Do you know that feeling? It’s quite weird.

When you’re in the packed corridors of your school, trying to get to your next class and you notice that one person. They’ve always got something special about them making them memorable or noticeable. Maybe it’s an earring or they’ve got a specific keyring on their backpack. You think it’s quite different, and you acknowledge it for a moment or two but then get swept away in the crowd before you can count to ten. But then the next day, you see the same person in the lunch line, or the library, or in your favourite teacher’s class. You start to notice them everywhere around the school.

This feeling is known as the Baader-Meinhof phenomenon. Originally first recognised by Gigetto en Lincoln, in 1994, when he was discussing a notorious German terrorist group – the Baader- Meinhof group- with a friend many years after the group first appeared in the news. The next day, he received a phone call from his friend, stating that he had he read an article in that day’s newspaper about the Baader-Meinhof group.

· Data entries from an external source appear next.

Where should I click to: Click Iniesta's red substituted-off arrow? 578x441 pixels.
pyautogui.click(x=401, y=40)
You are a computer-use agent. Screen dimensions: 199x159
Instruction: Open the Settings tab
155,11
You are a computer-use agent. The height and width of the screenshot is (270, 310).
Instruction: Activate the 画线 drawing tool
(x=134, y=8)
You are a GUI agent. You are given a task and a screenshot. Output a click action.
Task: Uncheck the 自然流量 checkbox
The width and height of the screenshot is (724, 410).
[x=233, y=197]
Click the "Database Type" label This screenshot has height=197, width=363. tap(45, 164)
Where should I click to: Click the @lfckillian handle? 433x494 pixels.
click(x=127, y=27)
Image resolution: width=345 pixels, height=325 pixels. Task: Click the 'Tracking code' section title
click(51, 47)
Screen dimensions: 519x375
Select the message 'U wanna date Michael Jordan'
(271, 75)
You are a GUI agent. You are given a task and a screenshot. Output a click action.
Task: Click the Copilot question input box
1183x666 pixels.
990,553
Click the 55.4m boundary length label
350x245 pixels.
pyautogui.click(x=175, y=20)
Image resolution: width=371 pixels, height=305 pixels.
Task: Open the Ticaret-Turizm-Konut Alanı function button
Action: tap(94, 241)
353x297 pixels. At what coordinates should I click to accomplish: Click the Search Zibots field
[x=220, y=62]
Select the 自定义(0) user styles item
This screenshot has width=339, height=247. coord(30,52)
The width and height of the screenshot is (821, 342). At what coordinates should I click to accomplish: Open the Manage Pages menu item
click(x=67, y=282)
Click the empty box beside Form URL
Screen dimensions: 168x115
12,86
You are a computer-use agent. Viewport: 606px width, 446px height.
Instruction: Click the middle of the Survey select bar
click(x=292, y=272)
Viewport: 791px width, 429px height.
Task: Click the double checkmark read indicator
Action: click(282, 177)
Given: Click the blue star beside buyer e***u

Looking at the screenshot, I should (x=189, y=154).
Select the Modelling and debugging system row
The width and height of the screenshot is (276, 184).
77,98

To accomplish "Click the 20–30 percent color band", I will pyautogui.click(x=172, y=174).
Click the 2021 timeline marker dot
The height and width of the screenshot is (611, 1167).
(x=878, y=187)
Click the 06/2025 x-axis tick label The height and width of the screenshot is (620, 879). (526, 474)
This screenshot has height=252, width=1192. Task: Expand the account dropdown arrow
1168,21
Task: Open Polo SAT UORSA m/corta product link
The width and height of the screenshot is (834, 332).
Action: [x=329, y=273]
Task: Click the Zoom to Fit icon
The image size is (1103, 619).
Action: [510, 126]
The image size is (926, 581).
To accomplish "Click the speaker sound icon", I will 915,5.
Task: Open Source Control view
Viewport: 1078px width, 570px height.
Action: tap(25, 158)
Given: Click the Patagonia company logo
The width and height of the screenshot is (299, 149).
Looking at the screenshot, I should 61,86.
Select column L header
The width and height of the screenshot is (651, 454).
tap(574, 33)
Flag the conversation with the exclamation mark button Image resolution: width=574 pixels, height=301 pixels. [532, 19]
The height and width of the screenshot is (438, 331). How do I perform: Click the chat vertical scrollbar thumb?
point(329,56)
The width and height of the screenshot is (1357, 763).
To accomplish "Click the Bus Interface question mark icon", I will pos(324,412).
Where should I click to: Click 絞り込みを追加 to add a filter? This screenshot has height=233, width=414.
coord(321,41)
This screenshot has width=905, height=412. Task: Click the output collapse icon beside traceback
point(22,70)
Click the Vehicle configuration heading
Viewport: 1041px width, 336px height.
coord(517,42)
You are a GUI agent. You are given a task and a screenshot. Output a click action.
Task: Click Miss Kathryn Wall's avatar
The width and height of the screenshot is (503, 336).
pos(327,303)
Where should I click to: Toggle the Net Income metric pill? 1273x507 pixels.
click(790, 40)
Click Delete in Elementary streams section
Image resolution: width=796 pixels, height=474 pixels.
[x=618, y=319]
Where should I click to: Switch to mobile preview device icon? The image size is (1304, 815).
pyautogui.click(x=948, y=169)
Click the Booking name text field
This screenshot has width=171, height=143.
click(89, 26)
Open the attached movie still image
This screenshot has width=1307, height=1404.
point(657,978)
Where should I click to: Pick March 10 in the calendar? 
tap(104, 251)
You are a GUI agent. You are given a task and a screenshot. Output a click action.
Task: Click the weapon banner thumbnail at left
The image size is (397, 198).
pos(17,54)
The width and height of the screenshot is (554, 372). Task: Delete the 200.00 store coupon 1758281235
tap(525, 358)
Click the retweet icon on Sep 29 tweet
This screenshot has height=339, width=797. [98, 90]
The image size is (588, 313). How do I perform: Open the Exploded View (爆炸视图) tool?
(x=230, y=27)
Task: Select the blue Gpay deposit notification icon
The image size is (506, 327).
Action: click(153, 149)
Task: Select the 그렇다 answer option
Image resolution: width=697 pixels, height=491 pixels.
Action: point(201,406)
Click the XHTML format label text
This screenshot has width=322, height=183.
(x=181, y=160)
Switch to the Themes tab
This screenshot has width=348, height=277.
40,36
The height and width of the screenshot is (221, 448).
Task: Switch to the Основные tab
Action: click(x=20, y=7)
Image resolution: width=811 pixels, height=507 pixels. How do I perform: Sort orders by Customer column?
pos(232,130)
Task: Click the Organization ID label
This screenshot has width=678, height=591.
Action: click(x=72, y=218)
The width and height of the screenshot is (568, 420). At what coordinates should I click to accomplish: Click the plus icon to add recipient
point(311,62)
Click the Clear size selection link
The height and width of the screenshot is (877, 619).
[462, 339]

Baader-Meinhof complex or phenomenon can be defined as the ‘seemingly sudden awareness of encountering, a word, phrase, fact or thing, one has only recently learned of’

This phenomenon is also known as ‘frequency illusion’- as named by Arnold Zwicky in 2006, a linguistics professor at Stanford. ‘Frequency illusion’ was posited as a crossover of two other fundamental biases. The first one is selective attention – the idea that brains are great at tuning out irrelevant information and suddenly begin to notice surface-related information. The second is confirmation bias- this is a theory claiming that humans love to confirm their suspicions and will prioritise information that supports our personal beliefs.

What actually causes the Baader-Meinhof phenomenon? Well, think about how much information your brain is exposed to in a single day. It’s not possible for our brains to soak up every single menial detail. Therefore, your brain takes initiative and decides which information is worth keeping and which can be filtered out- our brains easily ignore information that doesn’t seem vital, and this happens to us every day.

However, when you notice something brand new and exciting, your brain takes a note of this and decides to remember the information. Since you might be genuinely interested in the new information you’ve learnt- the brain will notice it more often ever since the first time you noticed it.  

Have you ever experienced this phenomenon?